**WHAT THE TASK REQUIRES:** Transcribe the data below in full, exactly.

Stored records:

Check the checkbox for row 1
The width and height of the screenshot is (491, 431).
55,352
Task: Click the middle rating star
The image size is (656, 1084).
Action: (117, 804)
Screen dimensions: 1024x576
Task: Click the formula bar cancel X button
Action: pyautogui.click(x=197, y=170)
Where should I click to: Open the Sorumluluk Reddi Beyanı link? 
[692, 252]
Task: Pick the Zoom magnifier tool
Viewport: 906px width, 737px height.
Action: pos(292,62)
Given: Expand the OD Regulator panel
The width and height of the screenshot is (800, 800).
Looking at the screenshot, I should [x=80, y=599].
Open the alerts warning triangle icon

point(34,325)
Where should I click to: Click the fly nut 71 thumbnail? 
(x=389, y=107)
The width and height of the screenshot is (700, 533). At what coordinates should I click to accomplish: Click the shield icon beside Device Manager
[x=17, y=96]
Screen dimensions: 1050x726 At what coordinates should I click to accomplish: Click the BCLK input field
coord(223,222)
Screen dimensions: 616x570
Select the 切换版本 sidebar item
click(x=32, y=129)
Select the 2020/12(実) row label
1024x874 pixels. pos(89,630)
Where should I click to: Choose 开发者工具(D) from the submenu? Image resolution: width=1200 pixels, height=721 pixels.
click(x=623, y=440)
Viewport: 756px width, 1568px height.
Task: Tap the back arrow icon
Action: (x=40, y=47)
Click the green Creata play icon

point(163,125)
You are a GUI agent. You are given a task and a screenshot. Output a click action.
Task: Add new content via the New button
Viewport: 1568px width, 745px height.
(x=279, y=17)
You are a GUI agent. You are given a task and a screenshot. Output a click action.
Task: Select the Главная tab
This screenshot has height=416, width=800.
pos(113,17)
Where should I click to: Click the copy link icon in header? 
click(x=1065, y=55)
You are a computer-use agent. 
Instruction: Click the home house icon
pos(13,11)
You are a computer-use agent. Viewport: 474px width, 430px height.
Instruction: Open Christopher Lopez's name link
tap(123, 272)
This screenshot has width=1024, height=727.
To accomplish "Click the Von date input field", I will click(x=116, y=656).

**FINISHED TASK:**
Check the checkbox for row 1
The width and height of the screenshot is (491, 431).
55,352
Task: Click the middle rating star
The image size is (656, 1084).
Action: (117, 804)
Screen dimensions: 1024x576
Task: Click the formula bar cancel X button
Action: pyautogui.click(x=197, y=170)
Where should I click to: Open the Sorumluluk Reddi Beyanı link? 
[692, 252]
Task: Pick the Zoom magnifier tool
Viewport: 906px width, 737px height.
Action: pos(292,62)
Given: Expand the OD Regulator panel
The width and height of the screenshot is (800, 800).
Looking at the screenshot, I should [x=80, y=599].
Open the alerts warning triangle icon

point(34,325)
Where should I click to: Click the fly nut 71 thumbnail? 
(x=389, y=107)
The width and height of the screenshot is (700, 533). At what coordinates should I click to accomplish: Click the shield icon beside Device Manager
[x=17, y=96]
Screen dimensions: 1050x726 At what coordinates should I click to accomplish: Click the BCLK input field
coord(223,222)
Screen dimensions: 616x570
Select the 切换版本 sidebar item
click(x=32, y=129)
Select the 2020/12(実) row label
1024x874 pixels. pos(89,630)
Where should I click to: Choose 开发者工具(D) from the submenu? Image resolution: width=1200 pixels, height=721 pixels.
click(x=623, y=440)
Viewport: 756px width, 1568px height.
Task: Tap the back arrow icon
Action: (x=40, y=47)
Click the green Creata play icon

point(163,125)
You are a GUI agent. You are given a task and a screenshot. Output a click action.
Task: Add new content via the New button
Viewport: 1568px width, 745px height.
(x=279, y=17)
You are a GUI agent. You are given a task and a screenshot. Output a click action.
Task: Select the Главная tab
This screenshot has height=416, width=800.
pos(113,17)
Where should I click to: Click the copy link icon in header? 
click(x=1065, y=55)
You are a computer-use agent. 
Instruction: Click the home house icon
pos(13,11)
You are a computer-use agent. Viewport: 474px width, 430px height.
Instruction: Open Christopher Lopez's name link
tap(123, 272)
This screenshot has width=1024, height=727.
To accomplish "Click the Von date input field", I will click(x=116, y=656).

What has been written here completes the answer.